(Data supplied Opens)

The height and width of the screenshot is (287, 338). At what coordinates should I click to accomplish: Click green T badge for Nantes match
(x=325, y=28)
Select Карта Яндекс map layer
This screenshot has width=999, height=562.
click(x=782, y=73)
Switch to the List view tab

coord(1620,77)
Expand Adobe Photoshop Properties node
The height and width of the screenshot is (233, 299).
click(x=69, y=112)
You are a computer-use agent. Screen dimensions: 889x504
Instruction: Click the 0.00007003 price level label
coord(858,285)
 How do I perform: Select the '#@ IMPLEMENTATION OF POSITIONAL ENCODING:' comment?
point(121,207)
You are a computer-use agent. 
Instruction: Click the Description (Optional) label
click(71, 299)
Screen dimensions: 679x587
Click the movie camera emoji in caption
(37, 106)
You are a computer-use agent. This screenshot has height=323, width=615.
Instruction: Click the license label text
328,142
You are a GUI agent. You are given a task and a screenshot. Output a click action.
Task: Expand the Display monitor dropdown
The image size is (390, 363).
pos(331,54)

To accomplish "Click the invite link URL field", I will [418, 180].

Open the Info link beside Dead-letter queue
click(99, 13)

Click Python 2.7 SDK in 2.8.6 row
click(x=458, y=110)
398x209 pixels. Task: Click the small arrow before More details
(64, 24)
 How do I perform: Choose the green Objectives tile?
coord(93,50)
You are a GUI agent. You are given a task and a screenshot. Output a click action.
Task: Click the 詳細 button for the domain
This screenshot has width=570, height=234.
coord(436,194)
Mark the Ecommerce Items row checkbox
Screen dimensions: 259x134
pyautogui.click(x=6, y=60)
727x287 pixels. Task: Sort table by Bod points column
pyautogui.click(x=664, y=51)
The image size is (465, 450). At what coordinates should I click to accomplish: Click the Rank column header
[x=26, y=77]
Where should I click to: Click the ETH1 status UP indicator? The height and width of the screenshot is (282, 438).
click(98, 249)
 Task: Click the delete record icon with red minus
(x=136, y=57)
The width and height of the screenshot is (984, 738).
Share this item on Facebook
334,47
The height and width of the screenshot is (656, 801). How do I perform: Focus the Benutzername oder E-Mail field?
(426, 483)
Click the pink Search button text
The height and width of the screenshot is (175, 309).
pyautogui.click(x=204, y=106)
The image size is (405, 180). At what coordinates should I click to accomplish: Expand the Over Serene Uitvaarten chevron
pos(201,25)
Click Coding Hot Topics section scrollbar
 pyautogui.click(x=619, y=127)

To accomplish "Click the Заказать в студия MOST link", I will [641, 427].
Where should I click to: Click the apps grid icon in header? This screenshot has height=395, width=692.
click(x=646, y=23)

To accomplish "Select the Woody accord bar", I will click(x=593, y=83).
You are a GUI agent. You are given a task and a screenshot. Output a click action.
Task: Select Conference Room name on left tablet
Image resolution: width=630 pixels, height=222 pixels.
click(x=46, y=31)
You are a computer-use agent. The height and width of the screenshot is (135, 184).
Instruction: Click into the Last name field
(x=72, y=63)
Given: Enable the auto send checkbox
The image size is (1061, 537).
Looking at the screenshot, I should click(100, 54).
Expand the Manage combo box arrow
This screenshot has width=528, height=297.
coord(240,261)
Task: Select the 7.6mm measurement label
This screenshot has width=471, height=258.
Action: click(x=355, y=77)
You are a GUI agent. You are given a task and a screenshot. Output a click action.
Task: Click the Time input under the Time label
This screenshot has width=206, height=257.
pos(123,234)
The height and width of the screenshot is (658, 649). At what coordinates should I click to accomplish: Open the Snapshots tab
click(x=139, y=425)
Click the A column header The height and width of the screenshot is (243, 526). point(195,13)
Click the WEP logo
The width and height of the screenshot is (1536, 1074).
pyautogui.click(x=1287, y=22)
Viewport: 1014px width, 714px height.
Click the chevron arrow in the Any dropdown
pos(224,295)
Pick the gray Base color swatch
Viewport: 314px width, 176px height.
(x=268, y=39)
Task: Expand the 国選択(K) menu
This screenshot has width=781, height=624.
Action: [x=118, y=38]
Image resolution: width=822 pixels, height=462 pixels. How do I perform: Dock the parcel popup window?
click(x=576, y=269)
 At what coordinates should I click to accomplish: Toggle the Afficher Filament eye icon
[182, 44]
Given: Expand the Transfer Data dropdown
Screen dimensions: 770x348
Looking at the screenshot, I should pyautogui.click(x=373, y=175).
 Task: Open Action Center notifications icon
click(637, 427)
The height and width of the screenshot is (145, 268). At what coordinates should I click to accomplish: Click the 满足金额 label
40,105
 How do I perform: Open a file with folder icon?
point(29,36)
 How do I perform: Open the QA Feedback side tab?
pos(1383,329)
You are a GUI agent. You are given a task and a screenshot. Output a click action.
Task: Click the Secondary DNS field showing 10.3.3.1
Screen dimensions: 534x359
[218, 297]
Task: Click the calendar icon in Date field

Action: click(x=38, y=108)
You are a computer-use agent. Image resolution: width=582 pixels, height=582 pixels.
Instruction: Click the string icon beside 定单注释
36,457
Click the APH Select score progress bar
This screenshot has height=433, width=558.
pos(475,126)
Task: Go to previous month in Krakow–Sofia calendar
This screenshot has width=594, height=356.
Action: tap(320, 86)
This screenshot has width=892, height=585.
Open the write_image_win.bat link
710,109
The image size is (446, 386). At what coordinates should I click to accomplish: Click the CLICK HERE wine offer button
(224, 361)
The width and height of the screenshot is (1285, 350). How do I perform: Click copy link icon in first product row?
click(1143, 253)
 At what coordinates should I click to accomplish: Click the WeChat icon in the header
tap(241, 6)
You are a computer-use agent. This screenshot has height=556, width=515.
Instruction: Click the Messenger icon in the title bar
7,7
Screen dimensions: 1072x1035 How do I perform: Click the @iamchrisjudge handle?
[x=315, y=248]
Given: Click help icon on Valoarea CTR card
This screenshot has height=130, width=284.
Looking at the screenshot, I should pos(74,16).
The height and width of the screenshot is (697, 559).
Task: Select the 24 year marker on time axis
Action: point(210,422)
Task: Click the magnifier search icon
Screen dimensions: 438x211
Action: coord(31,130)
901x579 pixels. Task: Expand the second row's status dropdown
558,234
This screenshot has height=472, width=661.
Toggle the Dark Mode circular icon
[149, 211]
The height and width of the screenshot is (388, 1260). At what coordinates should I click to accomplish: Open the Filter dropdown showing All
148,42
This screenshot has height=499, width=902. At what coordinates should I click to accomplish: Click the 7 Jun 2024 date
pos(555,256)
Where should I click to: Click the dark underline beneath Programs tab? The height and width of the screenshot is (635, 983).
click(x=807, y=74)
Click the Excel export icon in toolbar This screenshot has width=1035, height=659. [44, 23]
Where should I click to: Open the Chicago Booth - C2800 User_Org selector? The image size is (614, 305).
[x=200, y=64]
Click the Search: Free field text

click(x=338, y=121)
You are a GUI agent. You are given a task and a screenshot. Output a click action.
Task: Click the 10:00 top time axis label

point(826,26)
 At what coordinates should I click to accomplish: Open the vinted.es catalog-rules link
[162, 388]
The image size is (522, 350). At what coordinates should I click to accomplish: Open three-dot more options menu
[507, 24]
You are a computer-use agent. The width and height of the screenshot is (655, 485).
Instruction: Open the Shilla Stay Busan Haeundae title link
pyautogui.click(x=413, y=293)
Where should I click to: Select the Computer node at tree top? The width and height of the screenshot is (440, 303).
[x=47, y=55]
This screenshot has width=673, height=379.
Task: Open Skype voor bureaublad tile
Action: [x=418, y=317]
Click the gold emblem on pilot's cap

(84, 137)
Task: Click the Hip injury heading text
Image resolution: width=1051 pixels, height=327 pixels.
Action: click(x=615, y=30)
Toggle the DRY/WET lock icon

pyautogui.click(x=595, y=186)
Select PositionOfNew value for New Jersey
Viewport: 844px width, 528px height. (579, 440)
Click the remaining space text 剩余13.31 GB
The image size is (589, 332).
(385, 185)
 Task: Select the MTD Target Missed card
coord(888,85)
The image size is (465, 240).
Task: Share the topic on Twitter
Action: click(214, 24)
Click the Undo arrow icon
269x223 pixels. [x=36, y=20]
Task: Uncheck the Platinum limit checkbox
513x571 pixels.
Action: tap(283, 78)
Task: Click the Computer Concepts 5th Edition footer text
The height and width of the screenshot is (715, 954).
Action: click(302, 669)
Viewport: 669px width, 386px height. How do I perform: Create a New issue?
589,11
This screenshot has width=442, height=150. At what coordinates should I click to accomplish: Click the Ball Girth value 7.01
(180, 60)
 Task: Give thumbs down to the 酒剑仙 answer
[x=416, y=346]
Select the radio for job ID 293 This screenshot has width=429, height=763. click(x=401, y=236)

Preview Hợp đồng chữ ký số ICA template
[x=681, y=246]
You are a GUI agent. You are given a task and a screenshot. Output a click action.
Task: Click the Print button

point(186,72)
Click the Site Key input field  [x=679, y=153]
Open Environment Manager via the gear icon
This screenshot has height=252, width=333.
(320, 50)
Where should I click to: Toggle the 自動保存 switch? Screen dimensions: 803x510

(Data supplied Closes)

▶ **Task objective**
What is the number of lines above that contain "will"? Answer with that number only.

▶ **Task output**
3